Task goal ::
Nothing but the lines from the one with "Screen dimensions: 436x287" through the last line of the entries below should appear in the copy, please, and no pictures.

<<<<

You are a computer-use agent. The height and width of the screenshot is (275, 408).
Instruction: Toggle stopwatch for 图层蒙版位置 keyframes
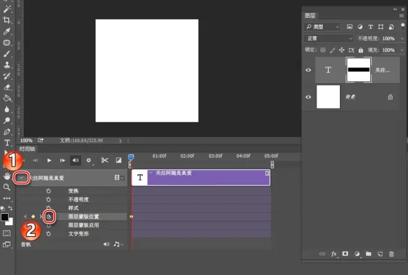pos(49,216)
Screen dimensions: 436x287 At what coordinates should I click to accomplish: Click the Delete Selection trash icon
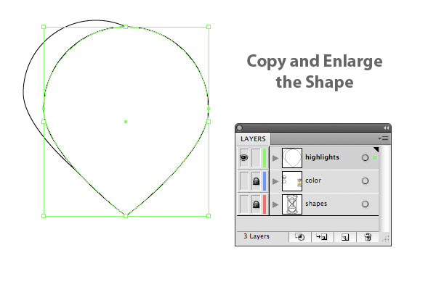(368, 237)
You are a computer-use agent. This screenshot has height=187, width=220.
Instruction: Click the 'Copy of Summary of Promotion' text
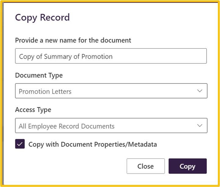click(x=66, y=57)
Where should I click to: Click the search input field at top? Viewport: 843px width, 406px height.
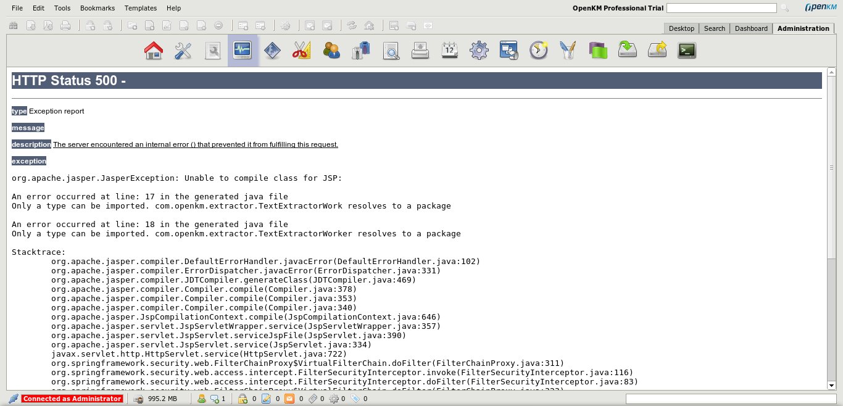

>>>>

Task output ::
Screen dimensions: 436x287 At what coordinates should I click to accomplish: Click the Delete Selection trash icon
(368, 237)
You are a computer-use agent. This screenshot has height=187, width=220.
Instruction: Click the 'Copy of Summary of Promotion' text
click(x=66, y=57)
Where should I click to: Click the search input field at top? Viewport: 843px width, 406px height.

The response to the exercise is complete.